Africa loses nearly $90bn annually to illicit financial flows as calls to tighten mining and tax laws deepen
Africa loses an estimated $89 billion annually to illicit financial flows, with experts warning that weak tax systems, profit shifting and opaque financial practices continue to drain resources needed for development across the continent.
Africa loses an estimated $89 billion annually to illicit financial flows, with experts warning that weak tax systems, profit shifting and opaque financial practices continue to drain resources needed for development across the continent.

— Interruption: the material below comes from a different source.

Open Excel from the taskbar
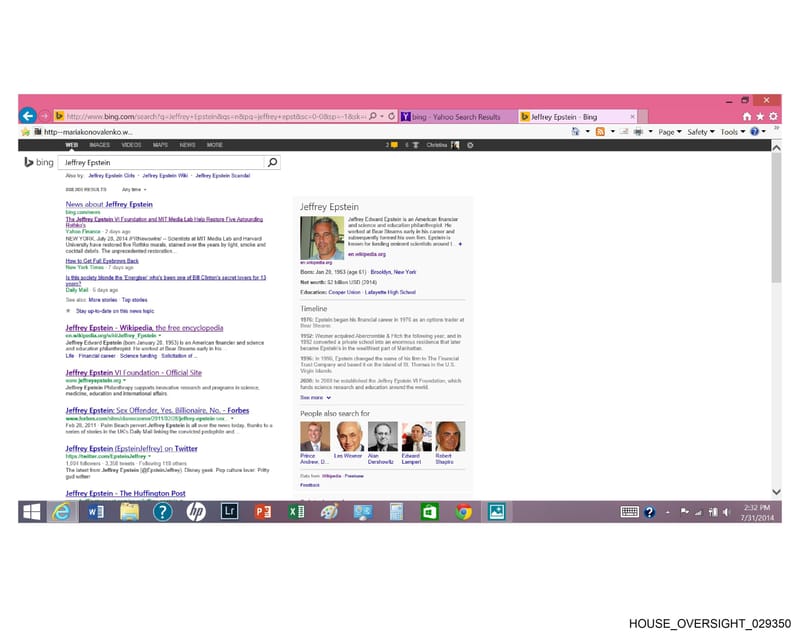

- Africa loses an estimated $89 billion every year to illicit financial flows driven largely by tax evasion, profit shifting and trade misinvoicing.
- Experts from WATAF and TJNA warned ECOWAS lawmakers that weak tax systems and loopholes continue to drain funds needed for development across the continent.
- The organisations called for stronger tax harmonisation, transparency measures and tougher oversight of multinational corporations and extractive industries.
- Lawmakers were also urged to adopt reforms that protect Africa’s taxing rights and improve domestic resource mobilisation across the region.
The warning came during an interactive session between experts from the West African Tax Administration Forum and Tax Justice Network Africa and lawmakers at the ongoing ECOWAS Parliament session in Abuja.
The discussions focused on tax harmonisation, domestic resource mobilisation, and strategies to reduce illicit financial flows (IFFs) across West Africa.
According to the experts, Africa also faces an annual domestic resource mobilisation gap of about $194 billion, limiting governments’ ability to fund infrastructure, healthcare and other public services.
They said commercially driven activities account for at least 65% of illicit financial flows from the continent. The practices identified include tax evasion, aggressive tax avoidance, trade misinvoicing and profit shifting by multinational corporations.
“These harmful tax practices haemorrhage the available resources that can be used for development of the continent,” the experts said, citing findings from a 2020 report.
The session formed part of broader discussions on operationalising ECOWAS tax directives to improve fiscal coordination among member states. Officials argued that inconsistent tax systems and weak regional cooperation have created loopholes that encourage smuggling, opacity, and revenue leakage.
“Tax harmonisation is the fiscal backbone of ECOWAS integration. Without it, the region will continue to lose revenue through loopholes, smuggling, opacity and profit shifting,” representatives from WATAF and TJNA told parliamentarians.
Dr Nita Belemaobgo said stronger regional cooperation and evidence-based policymaking could improve accountability and tax reform outcomes across the bloc.
She added that WATAF was supporting ECOWAS efforts to align tax directives and strengthen fiscal policy coordination among member states.
Meanwhile, Zandile Ndebele urged lawmakers to adopt legislation that ensures African citizens benefit more directly from the continent’s natural resources and tax revenues.
“It’s possible to introduce legislation for domestic beneficiation to gain more resources and revenues, apart from gaining from just taxes,” she said.
Another speaker, Solomon Adoga, called for tougher oversight of the mining sector through stronger extractive industry laws and closer scrutiny of tax incentives granted to companies.
“It’s important that Africa protects its taxing rights. We must look at where we are losing revenue as Africans,” Adoga said.
The experts also argued that efforts to tackle illicit financial flows should not depend on adopting a single regional currency. Instead, they said member states could cooperate through tax transparency measures, information sharing and digital reforms while maintaining separate currencies.
Countries including Nigeria, Ghana and the Ivory Coast were highlighted for advocating fairer allocation of tax rights and stronger regional tax cooperation.
WATAF’s Jonas Igwe said effective implementation would require “political commitment, institutional coordination, digital modernisation, sustained regional cooperation, monitoring and evaluation.”